Traditional emotional conflict effect
Mean response times and error rates were initially analyzed by way of repeat-measure ANOVAs with group (MDD, controls) as between-subject factor, and target valence (positive, negative) and emotional congruency (congruent, incongruent) as within-subject factors. The mean reaction time (RT) and error rate for each condition were shown in Table 2.
Table 2. Mean reaction times (ms) and error rates (% in brackets) for traditional emotional conflict effect in MDD patients and healthy controls.
Negative Target | Positive Target | |||||
NN | PN | PN-NN | PP | NP | NP-PP | |
MDD | 749 (5.6) | 773 (15.3) | 25 | 738 (7.2) | 770 (9.4) | 32 |
Controls | 634 (8.4) | 687 (11.6) | 52** | 611(4.7) | 623 (5.9) | 12 |
Note.
**p<.01. Abbreviations: NN represents a combination of negative word distractor and negative face target; PN, positive distractor – negative target; PP, positive distractor – positive target; NP, negative distractor – positive target.

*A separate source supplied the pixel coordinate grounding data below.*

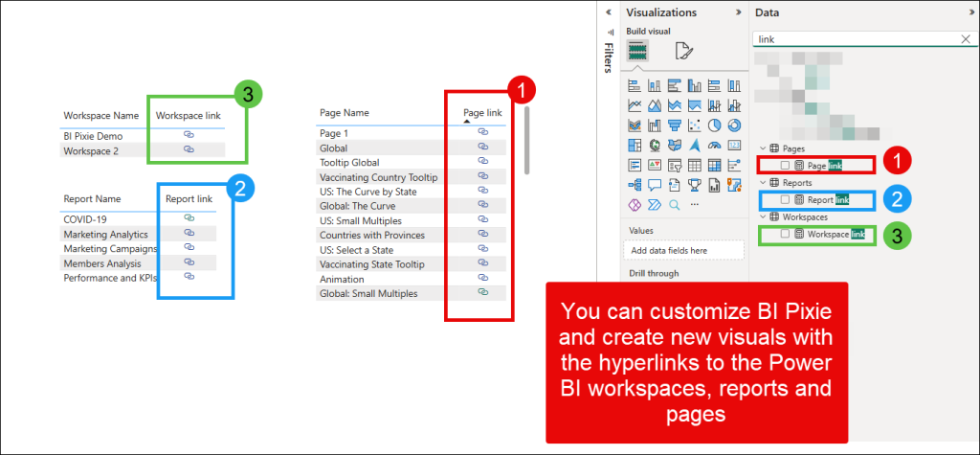
Task: Collapse the Reports table group
Action: click(x=763, y=183)
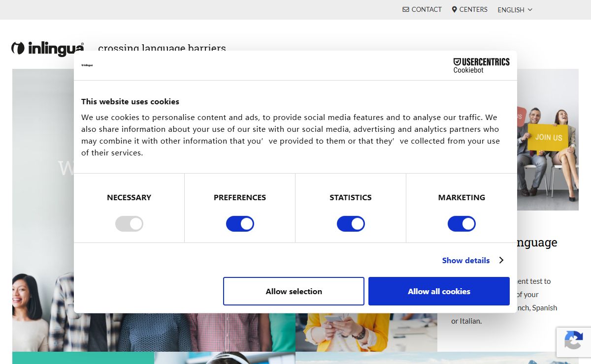
Task: Click the chevron arrow beside Show details
Action: pos(501,260)
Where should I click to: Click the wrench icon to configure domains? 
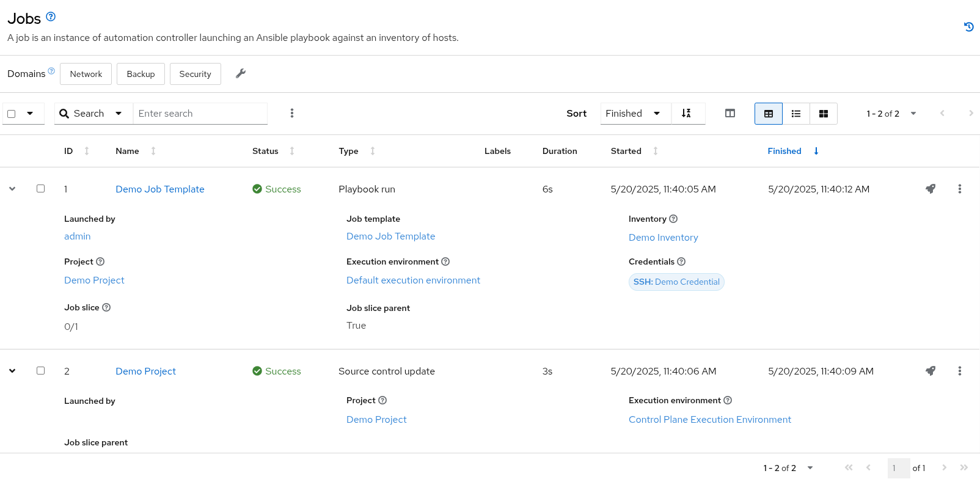coord(241,73)
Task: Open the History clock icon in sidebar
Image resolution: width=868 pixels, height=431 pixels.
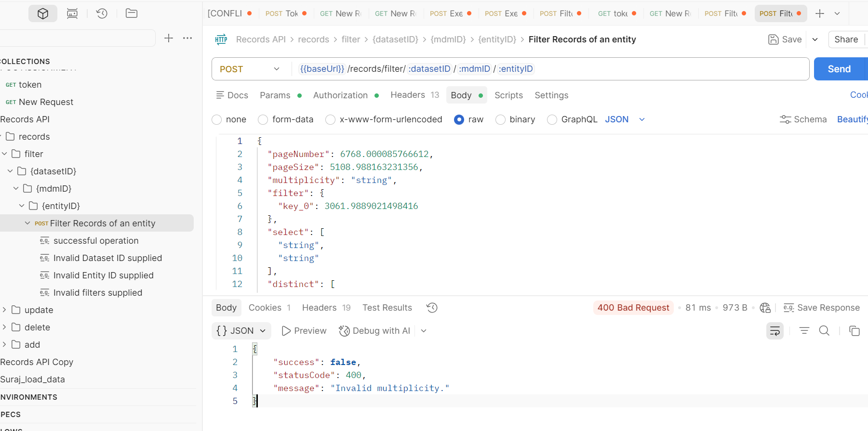Action: 102,13
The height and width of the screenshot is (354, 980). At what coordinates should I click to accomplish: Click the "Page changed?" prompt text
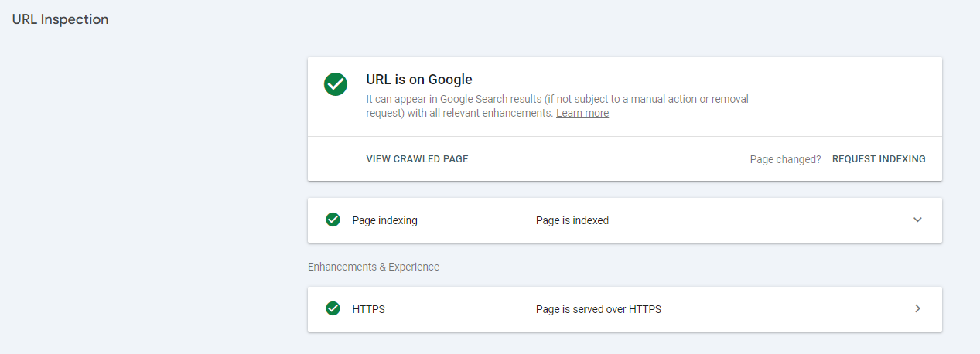pyautogui.click(x=785, y=159)
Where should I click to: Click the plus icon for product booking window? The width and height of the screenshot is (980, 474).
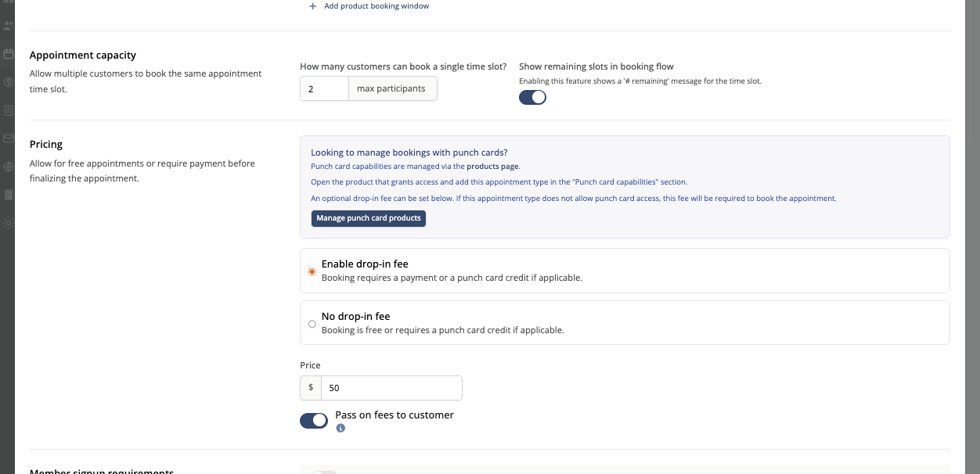(x=313, y=6)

Results on RT revealed a significant main effect of group [F(1,38) = 12.79, p<.001], target valence [F(1,38) = 6.89, p<.05] and congruency [F(1,38) = 11.21, p<.01]. The group×target valence×congruency interaction also approached significance [F(1,38) = 4.72, p<.05], but no interaction between any two factors approached significance (all ps>.05).

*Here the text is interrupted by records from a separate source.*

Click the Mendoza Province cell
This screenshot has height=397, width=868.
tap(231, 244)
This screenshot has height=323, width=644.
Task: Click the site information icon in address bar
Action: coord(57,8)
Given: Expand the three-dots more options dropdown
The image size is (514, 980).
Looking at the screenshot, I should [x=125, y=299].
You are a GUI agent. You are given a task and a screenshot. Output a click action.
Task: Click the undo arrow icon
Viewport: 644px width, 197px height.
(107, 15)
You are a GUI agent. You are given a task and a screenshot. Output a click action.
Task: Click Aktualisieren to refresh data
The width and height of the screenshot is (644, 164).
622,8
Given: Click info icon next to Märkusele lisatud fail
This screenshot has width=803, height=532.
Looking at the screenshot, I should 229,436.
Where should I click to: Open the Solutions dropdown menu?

A 2 (target valence: positive, negative)×2 (congruency: congruent, incongruent) repeated ANOVA on RTs was conducted in the MDD and healthy group, separately. In the MDD group, analyses showed no significant main effect of target valence [F(1,19) = .19, p = .67] and congruency [F(1,19) = 3.23, p = .09], neither did the valence by congruency interaction approach significance [F(1,19) = .17, p = .69] (see left part of Figure 2A and 2B). In the healthy control group, by contrast, analyses demonstrated a significant main effect of target valence [F(1,19) = 17.11, p<.001] and congruency [F(1,19) = 13.18, p<.01], and a significant interaction effect between the valence and congruency [F(1,19) = 9.58, p<.01]. Post hoc analyses indicated that the congruency effect was significant when the target was negative [F(1,19) = 14.40, p<.001] (see right part of Figure 2A), while the congruency effect did not approach significance when the target was positive [F(1,19) = 2.74, p = .11] (see right part of Figure 2B).
Depression-related emotional conflict effect
Similar analyses with aforementioned were conducted, except that the negative word distractor was replaced by the depression-related word distractor, i.e., the NP was replaced by DP, and NN was replaced by DN. For mean reaction time and error rate for each condition see Table 3.
Table 3. Mean reaction times (ms) and error rates (% in brackets) for depression-related emotional conflict effect in MDD patients and healthy controls.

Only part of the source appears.